Source text:
_____

Methemoglobinemia: What Is the Disorder That Afflicted the ‘Blue People of Troublesome Creek?’
The history of the Fugates, a family affected by a strange genetic disorder, has resurfaced online this week, leaving many wondering if blue skin is scientifically possible.The Fugates were a family that suffered from methemoglobinemia, passing along blue-tinted skin from generation to generation.
Known as the blue people, the Fugates and others afflicted with the condition lived in the Kentucky hills of Troublesome and Balls Creek through the late 1950s. While most lived to their 80s and 90s without serious illness, the blue people suffered discrimination from their strangely tinted skin.Their story became famous in an article, The Blue People of Troublesome Creek, written by the University of Kentucky's Cathy Trost in 1982.
In the 1960s, a young hematologist, Dr. Madison Cawein III, went to Troublesome Creek from the university to research the affliction and understand what was causing the blue coloring.
Cawein discovered that members of the family suffered from methemoglobinemia, a rare hereditary blood disorder characterized by an abnormal amount of methemoglobin -- a form of hemoglobin -- in the blood.
The National Health Institute explains that while hemoglobin in red blood cells distributes oxygen to the body, methemoglobin cannot release oxygen effectively to body tissues. Without oxygen, the heart, brain, muscles and organs cannot properly develop and die. Methemoglobinemia makes it difficult for the hemoglobin to carry and release oxygen effectively in the body.

_____

Check your understanding:
A: In the methemoglobinemia article, copy everything from "The National Health" down to "in the body.", and switch "red blood cells" to "erythrocytes".
B: Answer these questions from the methemoglobinemia article.
(i) In which Kentucky hills did the blue people live?
(ii) Who wrote the 1982 article "The Blue People of Troublesome Creek"?
(iii) What disorder did Dr. Madison Cawein III find in members of the family?
C: Write the next part of the methemoglobinemia article, picking up after its final sentence.
The listing after this point comes from a different source than the article.

Saved entries
_____

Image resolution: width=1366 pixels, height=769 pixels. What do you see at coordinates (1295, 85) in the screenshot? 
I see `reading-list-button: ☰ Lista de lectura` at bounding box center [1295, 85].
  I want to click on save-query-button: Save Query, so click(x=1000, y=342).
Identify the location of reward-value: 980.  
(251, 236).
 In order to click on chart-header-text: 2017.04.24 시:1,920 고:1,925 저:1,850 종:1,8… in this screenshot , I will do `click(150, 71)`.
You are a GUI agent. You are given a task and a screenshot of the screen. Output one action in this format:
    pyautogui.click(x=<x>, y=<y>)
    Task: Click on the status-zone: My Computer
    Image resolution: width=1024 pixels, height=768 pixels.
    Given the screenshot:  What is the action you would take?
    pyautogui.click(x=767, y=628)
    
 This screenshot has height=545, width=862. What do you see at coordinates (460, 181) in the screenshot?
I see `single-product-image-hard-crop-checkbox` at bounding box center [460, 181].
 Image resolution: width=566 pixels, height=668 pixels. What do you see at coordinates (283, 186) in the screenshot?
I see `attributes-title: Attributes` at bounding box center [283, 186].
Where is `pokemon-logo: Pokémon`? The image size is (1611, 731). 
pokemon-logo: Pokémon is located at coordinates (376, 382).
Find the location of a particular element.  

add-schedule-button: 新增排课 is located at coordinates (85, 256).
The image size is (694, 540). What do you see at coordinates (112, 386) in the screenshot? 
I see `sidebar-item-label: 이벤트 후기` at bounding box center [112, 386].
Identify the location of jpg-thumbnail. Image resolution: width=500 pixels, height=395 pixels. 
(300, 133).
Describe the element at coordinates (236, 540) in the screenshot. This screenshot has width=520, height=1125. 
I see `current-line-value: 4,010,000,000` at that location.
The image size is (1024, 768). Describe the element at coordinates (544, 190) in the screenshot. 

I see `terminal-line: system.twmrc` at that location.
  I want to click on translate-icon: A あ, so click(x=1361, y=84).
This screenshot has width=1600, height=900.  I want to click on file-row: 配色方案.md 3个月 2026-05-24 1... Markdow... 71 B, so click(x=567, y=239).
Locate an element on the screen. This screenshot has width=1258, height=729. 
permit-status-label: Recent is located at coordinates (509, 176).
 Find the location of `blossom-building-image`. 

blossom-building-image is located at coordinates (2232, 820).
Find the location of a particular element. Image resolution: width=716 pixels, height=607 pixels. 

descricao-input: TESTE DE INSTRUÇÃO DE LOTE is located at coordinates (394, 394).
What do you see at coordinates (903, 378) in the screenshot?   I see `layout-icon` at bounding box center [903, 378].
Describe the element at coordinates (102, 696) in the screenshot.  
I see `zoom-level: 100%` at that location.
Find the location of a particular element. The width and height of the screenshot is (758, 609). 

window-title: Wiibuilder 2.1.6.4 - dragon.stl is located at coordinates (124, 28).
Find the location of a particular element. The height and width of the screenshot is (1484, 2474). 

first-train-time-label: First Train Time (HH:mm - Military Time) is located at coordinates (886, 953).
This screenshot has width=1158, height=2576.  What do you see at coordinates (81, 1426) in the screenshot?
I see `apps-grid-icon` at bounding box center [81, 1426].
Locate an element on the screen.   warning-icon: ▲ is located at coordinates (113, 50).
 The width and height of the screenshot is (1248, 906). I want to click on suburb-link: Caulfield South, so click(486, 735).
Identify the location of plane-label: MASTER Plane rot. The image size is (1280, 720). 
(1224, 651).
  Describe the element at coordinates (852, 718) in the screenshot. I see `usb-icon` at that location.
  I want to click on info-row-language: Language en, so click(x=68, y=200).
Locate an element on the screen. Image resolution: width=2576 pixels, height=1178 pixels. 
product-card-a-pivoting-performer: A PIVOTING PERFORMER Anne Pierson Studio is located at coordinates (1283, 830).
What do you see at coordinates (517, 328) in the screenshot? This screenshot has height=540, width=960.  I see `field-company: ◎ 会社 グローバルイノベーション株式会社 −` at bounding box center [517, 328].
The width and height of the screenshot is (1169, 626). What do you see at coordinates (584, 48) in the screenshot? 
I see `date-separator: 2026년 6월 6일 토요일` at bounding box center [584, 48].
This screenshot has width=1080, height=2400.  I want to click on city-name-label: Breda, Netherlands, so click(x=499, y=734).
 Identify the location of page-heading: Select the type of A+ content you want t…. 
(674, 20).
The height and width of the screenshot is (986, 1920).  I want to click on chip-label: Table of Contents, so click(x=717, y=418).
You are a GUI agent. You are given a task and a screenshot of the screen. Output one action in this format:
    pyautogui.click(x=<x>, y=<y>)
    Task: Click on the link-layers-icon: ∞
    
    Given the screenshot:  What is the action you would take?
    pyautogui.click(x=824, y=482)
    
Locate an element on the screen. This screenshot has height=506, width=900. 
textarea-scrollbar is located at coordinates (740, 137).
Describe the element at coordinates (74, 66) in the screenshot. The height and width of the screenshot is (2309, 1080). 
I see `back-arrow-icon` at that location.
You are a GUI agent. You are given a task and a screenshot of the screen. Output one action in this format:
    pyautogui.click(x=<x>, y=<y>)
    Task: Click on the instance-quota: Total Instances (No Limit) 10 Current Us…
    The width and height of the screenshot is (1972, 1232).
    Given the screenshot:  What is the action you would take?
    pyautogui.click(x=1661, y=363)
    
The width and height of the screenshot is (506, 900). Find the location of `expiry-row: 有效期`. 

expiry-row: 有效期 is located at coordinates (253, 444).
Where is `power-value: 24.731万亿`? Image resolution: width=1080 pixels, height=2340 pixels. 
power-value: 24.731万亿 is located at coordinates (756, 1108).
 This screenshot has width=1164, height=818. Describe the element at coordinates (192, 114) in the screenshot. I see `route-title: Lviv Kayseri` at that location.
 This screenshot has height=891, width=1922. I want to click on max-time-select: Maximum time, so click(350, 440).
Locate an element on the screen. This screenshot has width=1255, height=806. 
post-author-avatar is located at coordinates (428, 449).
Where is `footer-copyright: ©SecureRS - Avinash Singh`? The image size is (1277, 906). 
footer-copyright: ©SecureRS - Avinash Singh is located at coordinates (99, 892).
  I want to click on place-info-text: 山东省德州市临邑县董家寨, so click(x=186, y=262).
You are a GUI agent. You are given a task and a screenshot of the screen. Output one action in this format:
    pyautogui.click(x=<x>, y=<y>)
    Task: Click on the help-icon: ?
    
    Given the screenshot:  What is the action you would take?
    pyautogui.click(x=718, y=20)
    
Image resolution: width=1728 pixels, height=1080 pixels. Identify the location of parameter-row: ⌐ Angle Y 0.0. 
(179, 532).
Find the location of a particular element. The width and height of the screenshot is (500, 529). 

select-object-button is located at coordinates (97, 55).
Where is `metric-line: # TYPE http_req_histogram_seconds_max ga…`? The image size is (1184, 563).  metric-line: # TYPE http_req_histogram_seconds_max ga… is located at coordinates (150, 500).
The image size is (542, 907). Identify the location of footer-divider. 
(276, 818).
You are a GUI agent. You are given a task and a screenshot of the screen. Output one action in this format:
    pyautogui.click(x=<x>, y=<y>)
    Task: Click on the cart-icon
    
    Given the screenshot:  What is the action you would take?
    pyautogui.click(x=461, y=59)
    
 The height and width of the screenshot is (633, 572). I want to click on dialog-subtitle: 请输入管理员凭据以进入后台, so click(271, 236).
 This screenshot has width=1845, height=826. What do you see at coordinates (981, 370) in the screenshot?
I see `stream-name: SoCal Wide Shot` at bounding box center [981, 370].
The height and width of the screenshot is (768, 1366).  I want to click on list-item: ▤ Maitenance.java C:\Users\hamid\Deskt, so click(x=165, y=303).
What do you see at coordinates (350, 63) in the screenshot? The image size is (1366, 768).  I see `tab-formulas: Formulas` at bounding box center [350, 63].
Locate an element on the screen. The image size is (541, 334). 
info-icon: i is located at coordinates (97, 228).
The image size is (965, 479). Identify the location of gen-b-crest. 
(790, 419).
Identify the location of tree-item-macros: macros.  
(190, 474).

_____

Expected responses:
A:
The National Health Institute explains that while hemoglobin in erythrocytes distributes oxygen to the body, methemoglobin cannot release oxygen effectively to body tissues. Without oxygen, the heart, brain, muscles and organs cannot properly develop and die. Methemoglobinemia makes it difficult for the hemoglobin to carry and release oxygen effectively in the body.

B:
(i) The hills of Troublesome and Balls Creek.
(ii) Cathy Trost of the University of Kentucky.
(iii) Methemoglobinemia.

C:
Although Cawein died in 1985, his research remains and offers scientists insight into the recessive disease that rarely surfaces today. Methemoglobinemia can be inherited or it can be caused by exposure to certain drugs, foods or chemicals. It was common among the Fugates and in Troublesome Creek due to the close genetic exchanges resulting from inbreeding.
There are variations of methemoglobinemia that develop depending on how the disorder was passed to an individual. In addition to the bluish coloring of the skin, more extreme types of the disorder may include symptoms such as developmental delay, mental retardation, heart problems and seizures.
According to ABC News, the Fugates most likely suffered from a deficiency in the enzyme known as cytochrome-b5 methemoglobin reductase, which causes recessive congenital methemoglobinemia.
The disorder can be diagnosed today with a blood, test though instances of methemoglobinemia are rare. To treat severe methemoglobinemia, some patients are given methylene blue. Ascorbic acid, hyperbaric oxygen therapy and exchange transfusions may also reduce the level of methemoglobin in the blood.